Duplicate every line of the records below without any changes.

▶ **ROWS**:
----------------
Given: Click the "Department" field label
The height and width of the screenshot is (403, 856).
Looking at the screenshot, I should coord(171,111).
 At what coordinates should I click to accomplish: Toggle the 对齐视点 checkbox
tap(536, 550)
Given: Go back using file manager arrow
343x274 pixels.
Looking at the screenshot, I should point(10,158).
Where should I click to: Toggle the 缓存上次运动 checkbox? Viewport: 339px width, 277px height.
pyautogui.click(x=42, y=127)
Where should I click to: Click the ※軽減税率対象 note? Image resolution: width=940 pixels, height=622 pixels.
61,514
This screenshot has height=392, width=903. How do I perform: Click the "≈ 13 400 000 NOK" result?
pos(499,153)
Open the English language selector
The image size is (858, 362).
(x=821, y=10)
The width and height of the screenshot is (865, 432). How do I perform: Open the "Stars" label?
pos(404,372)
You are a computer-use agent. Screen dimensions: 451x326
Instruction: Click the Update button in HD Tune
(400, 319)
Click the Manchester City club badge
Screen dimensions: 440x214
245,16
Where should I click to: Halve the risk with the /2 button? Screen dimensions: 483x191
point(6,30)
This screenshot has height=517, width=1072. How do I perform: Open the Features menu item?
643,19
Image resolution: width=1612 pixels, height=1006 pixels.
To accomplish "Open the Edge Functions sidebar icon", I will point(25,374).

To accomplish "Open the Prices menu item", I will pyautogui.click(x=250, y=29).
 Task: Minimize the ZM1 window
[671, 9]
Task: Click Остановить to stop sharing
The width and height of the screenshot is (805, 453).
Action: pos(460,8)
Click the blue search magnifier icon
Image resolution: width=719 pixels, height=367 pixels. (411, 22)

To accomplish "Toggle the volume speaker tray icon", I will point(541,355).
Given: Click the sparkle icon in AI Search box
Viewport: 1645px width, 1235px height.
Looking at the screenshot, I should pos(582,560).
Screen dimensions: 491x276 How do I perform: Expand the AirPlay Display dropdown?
----------------
▶ **FINAL ANSWER**:
Given: Click the "Department" field label
The height and width of the screenshot is (403, 856).
Looking at the screenshot, I should coord(171,111).
 At what coordinates should I click to accomplish: Toggle the 对齐视点 checkbox
tap(536, 550)
Given: Go back using file manager arrow
343x274 pixels.
Looking at the screenshot, I should point(10,158).
Where should I click to: Toggle the 缓存上次运动 checkbox? Viewport: 339px width, 277px height.
pyautogui.click(x=42, y=127)
Where should I click to: Click the ※軽減税率対象 note? Image resolution: width=940 pixels, height=622 pixels.
61,514
This screenshot has height=392, width=903. How do I perform: Click the "≈ 13 400 000 NOK" result?
pos(499,153)
Open the English language selector
The image size is (858, 362).
(x=821, y=10)
The width and height of the screenshot is (865, 432). How do I perform: Open the "Stars" label?
pos(404,372)
You are a computer-use agent. Screen dimensions: 451x326
Instruction: Click the Update button in HD Tune
(400, 319)
Click the Manchester City club badge
Screen dimensions: 440x214
245,16
Where should I click to: Halve the risk with the /2 button? Screen dimensions: 483x191
point(6,30)
This screenshot has height=517, width=1072. How do I perform: Open the Features menu item?
643,19
Image resolution: width=1612 pixels, height=1006 pixels.
To accomplish "Open the Edge Functions sidebar icon", I will point(25,374).

To accomplish "Open the Prices menu item", I will pyautogui.click(x=250, y=29).
 Task: Minimize the ZM1 window
[671, 9]
Task: Click Остановить to stop sharing
The width and height of the screenshot is (805, 453).
Action: pos(460,8)
Click the blue search magnifier icon
Image resolution: width=719 pixels, height=367 pixels. (411, 22)

To accomplish "Toggle the volume speaker tray icon", I will point(541,355).
Given: Click the sparkle icon in AI Search box
Viewport: 1645px width, 1235px height.
Looking at the screenshot, I should pos(582,560).
Screen dimensions: 491x276 How do I perform: Expand the AirPlay Display dropdown?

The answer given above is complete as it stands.